Less than 10% of eligible workers in New York have filed a claim for COVID-19, according to estimates in a report by the New York Committee for Occupational Safety and Health, a working group on safety promotion.
The report, by Robert E. Gray, managing partner of the plaintiff company Gray & Gray LLP, estimates that nearly 250,000 key workers developed symptoms after being infected with COVID-19 at work by 2020.
According to the report, there are only 20 978 claiming work-related COVID-19 was filed with the New York Workers & # 39; Compensation Board. At the same time, the report says that almost 19,000 of these claims were either "canceled" or considered "uncompensated" and are awaiting review by the board. Fewer than 2,1
"The number of claims that the Workers' Compensation Board has received represents a small fraction of the number of workers with work-related COVID-19," the report states. "This points to a systemic failure to provide workers with basic information about workers' compensation systems and the benefits it provides, as well as to raise significant concerns about the government's governance in this system failure."

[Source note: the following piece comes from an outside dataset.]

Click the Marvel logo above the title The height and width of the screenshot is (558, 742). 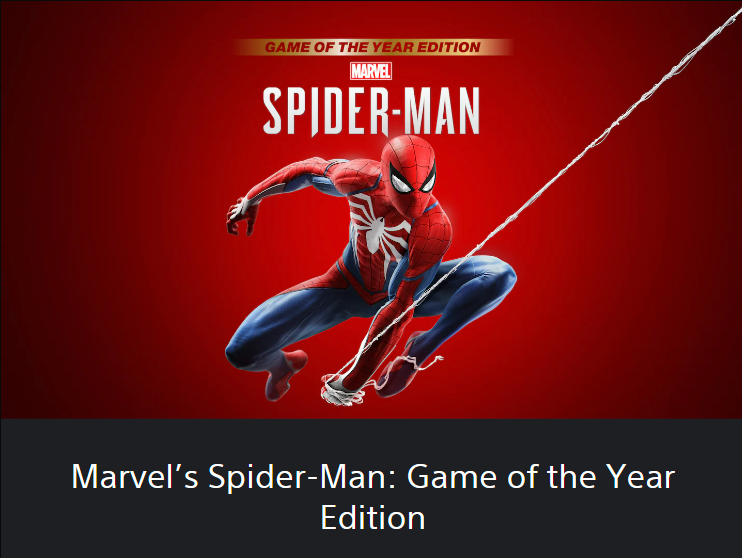pos(371,71)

The report concludes with recommendations including the proposal that legislators adopt S. 1241, which would explain that COVID-19 is an occupational disease arising from all work that causes workers to be in contact with the public during an outbreak or may otherwise cause them to be exposed to the virus.
Mr. Gray also recommends that WCB and other government agencies invest in an awareness campaign to inform the public that COVID-19 may be a compensation condition. And he said that the board should plan hearings in all cases and that the state should expand the types of employer activities that constitute illegal retaliation.
'Taken together, these proposals would help restore workers' compensation schemes to their intended purpose. form: a way of providing compensation and medical benefits to workers suffering from occupational injuries and illness, interpreted broadly for their protection, "writes Gray. "This would not only respond to the specific challenge presented by the COVID-19 pandemic, but also to the broader challenge of ensuring that the system works properly."